Sorry
Just can’t make it work
What would you think if you received a text like this?
Okay, it’s a fictional text, sent by a fictional character. But this text – and the chain of events it unleashed over the course of a 22-minute TV episode – sums up my feelings about texting and grammar. Or the lack thereof. Today, on National Grammar Day, I feel compelled to share those feelings with you.
Fans of Younger, the television comedy drama starring Sutton Foster, may remember the episode to which I refer. After Liza Miller (played by Foster) has revealed her big secret to her boyfriend Josh (Nico Tortorella) – that she is really a 40-year-old New Jersey mom masquerading as a 26-year-old publishing assistant – young Josh is understandably upset. But he decides to give her another chance. At the start of season two, they turn the page. Or so Liza thinks.

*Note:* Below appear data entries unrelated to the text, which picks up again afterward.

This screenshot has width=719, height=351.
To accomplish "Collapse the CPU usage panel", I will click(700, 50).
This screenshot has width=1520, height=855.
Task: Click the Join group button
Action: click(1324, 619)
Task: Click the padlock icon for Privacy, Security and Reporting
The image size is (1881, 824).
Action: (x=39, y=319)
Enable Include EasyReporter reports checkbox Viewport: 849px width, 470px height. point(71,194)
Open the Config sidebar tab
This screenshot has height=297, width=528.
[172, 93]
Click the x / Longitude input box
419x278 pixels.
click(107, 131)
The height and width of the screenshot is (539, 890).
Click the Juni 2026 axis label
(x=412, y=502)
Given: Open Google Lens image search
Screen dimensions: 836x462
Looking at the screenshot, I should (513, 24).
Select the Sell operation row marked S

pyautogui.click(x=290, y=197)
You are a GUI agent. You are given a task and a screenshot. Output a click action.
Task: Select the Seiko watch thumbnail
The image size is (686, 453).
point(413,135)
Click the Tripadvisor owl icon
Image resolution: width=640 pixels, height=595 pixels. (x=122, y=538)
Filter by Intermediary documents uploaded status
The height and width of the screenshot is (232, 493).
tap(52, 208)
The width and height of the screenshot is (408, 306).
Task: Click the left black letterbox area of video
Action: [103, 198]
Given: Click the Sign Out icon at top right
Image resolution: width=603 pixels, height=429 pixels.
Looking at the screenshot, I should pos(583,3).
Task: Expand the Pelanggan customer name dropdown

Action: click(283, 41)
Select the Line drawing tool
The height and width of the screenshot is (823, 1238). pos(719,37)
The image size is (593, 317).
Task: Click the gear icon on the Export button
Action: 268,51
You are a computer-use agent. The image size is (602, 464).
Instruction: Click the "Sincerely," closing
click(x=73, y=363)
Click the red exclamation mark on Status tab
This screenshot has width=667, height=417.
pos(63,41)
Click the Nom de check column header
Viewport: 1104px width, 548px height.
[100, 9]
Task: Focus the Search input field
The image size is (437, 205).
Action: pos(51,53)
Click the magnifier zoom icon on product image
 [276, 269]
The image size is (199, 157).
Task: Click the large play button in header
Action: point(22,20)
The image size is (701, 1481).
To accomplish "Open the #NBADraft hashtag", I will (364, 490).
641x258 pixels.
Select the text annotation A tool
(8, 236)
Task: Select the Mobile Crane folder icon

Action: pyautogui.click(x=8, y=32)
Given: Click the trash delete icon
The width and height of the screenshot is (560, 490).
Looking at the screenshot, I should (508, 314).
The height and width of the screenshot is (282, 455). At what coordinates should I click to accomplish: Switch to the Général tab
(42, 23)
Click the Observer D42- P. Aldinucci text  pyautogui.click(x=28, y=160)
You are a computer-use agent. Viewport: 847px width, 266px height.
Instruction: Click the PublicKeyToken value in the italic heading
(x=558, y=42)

She is sitting and waiting for Josh in a bar. For hours. Finally, she gets the above referenced message from Josh, joining the ranks of women dumped via text by their boyfriends.
Or has she? As we learn later in the episode, the message Josh MEANT to convey was:
Sorry.
Just can’t make it. Work.
To which Liza responds with a line that sets my nerdy heart ablaze: Have you ever heard of punctuation?
Punctuation should not be rendered obsolete just because your thumbs don't feel like toggling screens. And yet, somehow an entire generation with thumbs far more dexterous than mine do not bother with punctuation while texting. This has been a pet peeve of mine since I bought my children iPhones.
“Are you mad at me?” my daughter has asked – on more than one occasion – in response to some of my texts. I assure her that I am not, to which she replies: “Then why did you use a period?”
“Because it was the end of a sentence,” I said. “That’s where periods go.”
Punctuation is our friend! Essential to any form of written communication. Are we all to become barbarians?
She was not buying it. So, in the interest of family harmony, I make an effort to limit my punctuation when communicating with my children by text. But sometimes I just can’t help getting on that grammatical high horse.
Like, for example, when my son texted me in response to a question I had asked him: “I don’t know when they have to tell me”
Given the context, I was fairly certain he meant: “I don’t know when. They have to tell me.” But it could very easily have meant that he did not know when they were obliged to tell him. Two very different meanings, I pointed out to him.
Hmmm, if only there was a way to resolve this confusion. Oh, wait. There is. Punctuation! It takes all the guesswork out of reading.
I don’t know how you plan on celebrating National Grammar Day, but I plan to send out a flurry of well punctuated texts to my nearest and dearest.